**Requirement**
From the line containing "Screen dimensions: 2576x644" through the last line of the entries, set down every line exactly and add nothing.

[Stored dataset items]
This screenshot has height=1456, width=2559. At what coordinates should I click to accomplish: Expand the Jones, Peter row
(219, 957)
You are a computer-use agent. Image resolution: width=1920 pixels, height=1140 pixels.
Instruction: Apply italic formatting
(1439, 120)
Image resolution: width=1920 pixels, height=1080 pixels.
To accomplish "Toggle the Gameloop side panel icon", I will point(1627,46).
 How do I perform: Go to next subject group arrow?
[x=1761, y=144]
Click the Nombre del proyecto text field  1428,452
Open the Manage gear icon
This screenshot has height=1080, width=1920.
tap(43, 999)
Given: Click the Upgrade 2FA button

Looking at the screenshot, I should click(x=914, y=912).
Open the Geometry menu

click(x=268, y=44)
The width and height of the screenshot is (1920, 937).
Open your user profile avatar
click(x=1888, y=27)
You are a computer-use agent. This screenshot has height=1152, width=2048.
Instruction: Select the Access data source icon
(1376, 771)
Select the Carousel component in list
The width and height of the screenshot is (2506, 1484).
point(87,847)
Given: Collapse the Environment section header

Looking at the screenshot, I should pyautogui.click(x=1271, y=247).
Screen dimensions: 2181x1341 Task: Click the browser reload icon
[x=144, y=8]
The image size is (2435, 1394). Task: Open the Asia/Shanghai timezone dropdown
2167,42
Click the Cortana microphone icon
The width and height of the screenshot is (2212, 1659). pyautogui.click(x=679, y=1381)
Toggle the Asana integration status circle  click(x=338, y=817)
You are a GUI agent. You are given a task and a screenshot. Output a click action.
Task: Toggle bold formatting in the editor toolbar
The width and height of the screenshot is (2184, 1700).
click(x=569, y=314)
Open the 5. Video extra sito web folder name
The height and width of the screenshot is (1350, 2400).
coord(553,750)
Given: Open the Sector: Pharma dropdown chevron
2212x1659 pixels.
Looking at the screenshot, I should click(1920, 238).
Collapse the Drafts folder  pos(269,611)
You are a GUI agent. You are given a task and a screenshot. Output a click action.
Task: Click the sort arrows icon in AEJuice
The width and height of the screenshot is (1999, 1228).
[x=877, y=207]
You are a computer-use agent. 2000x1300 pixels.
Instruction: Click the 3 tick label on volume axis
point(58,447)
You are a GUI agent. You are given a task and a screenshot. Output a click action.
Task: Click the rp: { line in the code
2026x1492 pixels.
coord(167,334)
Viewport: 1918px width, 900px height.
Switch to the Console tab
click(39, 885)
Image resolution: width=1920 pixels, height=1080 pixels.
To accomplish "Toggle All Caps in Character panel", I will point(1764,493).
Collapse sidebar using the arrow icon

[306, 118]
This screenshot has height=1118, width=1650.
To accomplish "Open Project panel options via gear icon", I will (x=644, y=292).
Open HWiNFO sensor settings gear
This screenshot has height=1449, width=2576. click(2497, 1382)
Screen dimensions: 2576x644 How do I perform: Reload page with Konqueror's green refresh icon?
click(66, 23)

**Finished exercise**
Screen dimensions: 2576x644 How do I perform: Reload page with Konqueror's green refresh icon?
click(66, 23)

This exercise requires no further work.